Sebagian ada yang kecil, hanya terdiri satu jilid, dan hanya mencakup beberapa
ratus ornag rawy. Sebagian yang lain menyusunnya menjadi beberapa jilid
besar-besar yang mencakup antara sepuluh sampai duapuluh ribu rijalus-sanad.
Di
samping itu mereka juga berbeda-beda dalam mensistimatiskan pembahasannya. Ada
sebagian ynag hanya menulis tentang rawy-rawy yang dla’if dan bohong saja, ada
yang menulis rawy-rawy yang tsiqah saja dan adapula yang mengumpulkan
kedua-duanya. Kitab-kitab itu antara lain :
1. Ma’rifatu’r-rijal.
Karya Yahya Ibni Ma’in. Kitab ini termasuk kitab yang petama sampai pada kita,
juz pertama kitab tersebut, yang masih berupa manuschrift (tulisan tangan)
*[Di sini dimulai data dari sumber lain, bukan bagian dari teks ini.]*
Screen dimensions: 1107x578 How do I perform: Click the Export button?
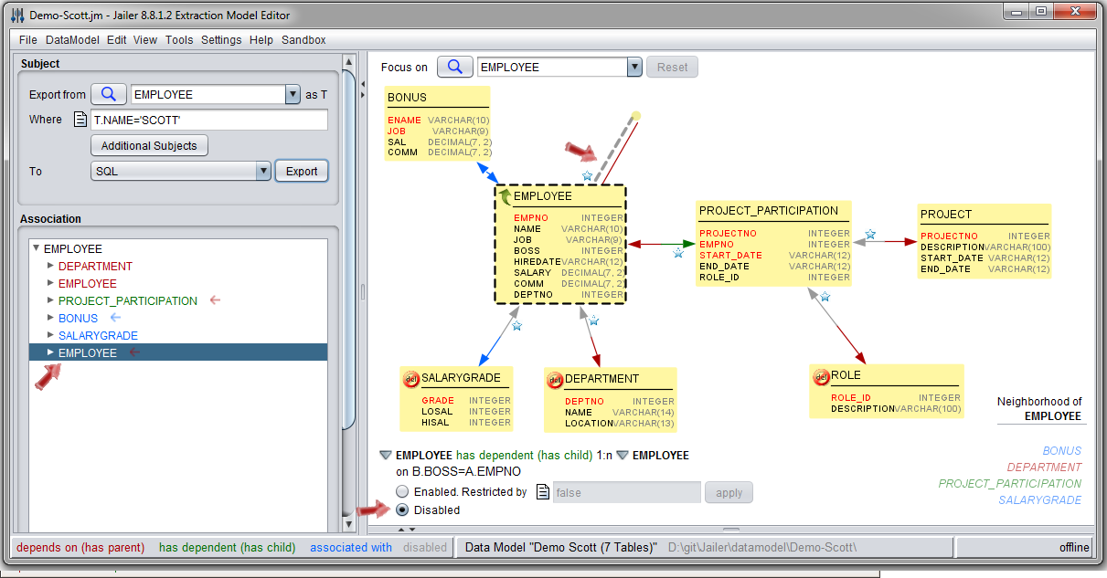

berada di Da-rul-kutub Adh-Dhahiriyah..
2. Ad-Dlu’afa’.
Karya Imam Muhammad bin Isma’il Al-Bukhary (194-252 H). Kitab tersebut dicetak
di Hindia pada tahun 320 H.
3. At-Tsiqat
, karya Abu Hatim bin Hibban Al-Busty (wafat tahun 304 H). Perlu diketahui bahwa Ibnu Hibban ini sangat mudah untuk mengadilkan seorang rawy. Karena itu
hendaklah hati-hati terhadap penta’dilannya. Naskah aslinya diketemukan di
Darul-Kutub Al-Mishriyah, dengan tidak lengkap.
4. Al-Jarhu
wat-T’dil. Karya ‘Abdur Rhman bin Abi Hatim Ar-Razy (240-326 H). Ini merupakan
kitab Jarh wat-Ta’dil yang terbesar yang sampai kepada kita dan yang sangat
besar faidahnya. Kitab itu terdiri dari 4 jilid besar-besar yang memuat 18050
orang rawy. Pada tahun 1373 H. Kitab itu dicetak di India menjadi 9 jilid. Satu
jilid sebagai muqaddimah, sedang tiap-tiap jilid yang asli dijadikan dua jilid.
5. Mizanu’l-l’tidal,
karya Imam Syamsuddin Muhammad Adz-Dzahaby (673-748 H). Kitab itu terdiri dari
3 jilid. Setiap rawy biarpun rawy tsiqah diterangkan dan dikemukakan haditsnya,
sebuah atau beberapa buah yang munkar atau gharib.kitab yang sudah berulang
kali dicetak ini dan cetakan yang terakhi dicetak di Mesir pada tahun 1325 H.
Dan terdiri dari 3 jilid, mencakup 10.907 orang riyalus-sanad.
6. Lisamul’l-Mizan,
karya Al-Hafidh Ibnu HajarAl-‘Asqalany (773-825 H) sudah mencakup isi kitab Mi’zanu’l-I’tidaldengan
beberapa tambahan yang penting. Kitab itu memuat 14.343 orang rijalus-sanad. Ia
dicetak di India pada tahun 1329-1331 H.Dalam 6 jilid.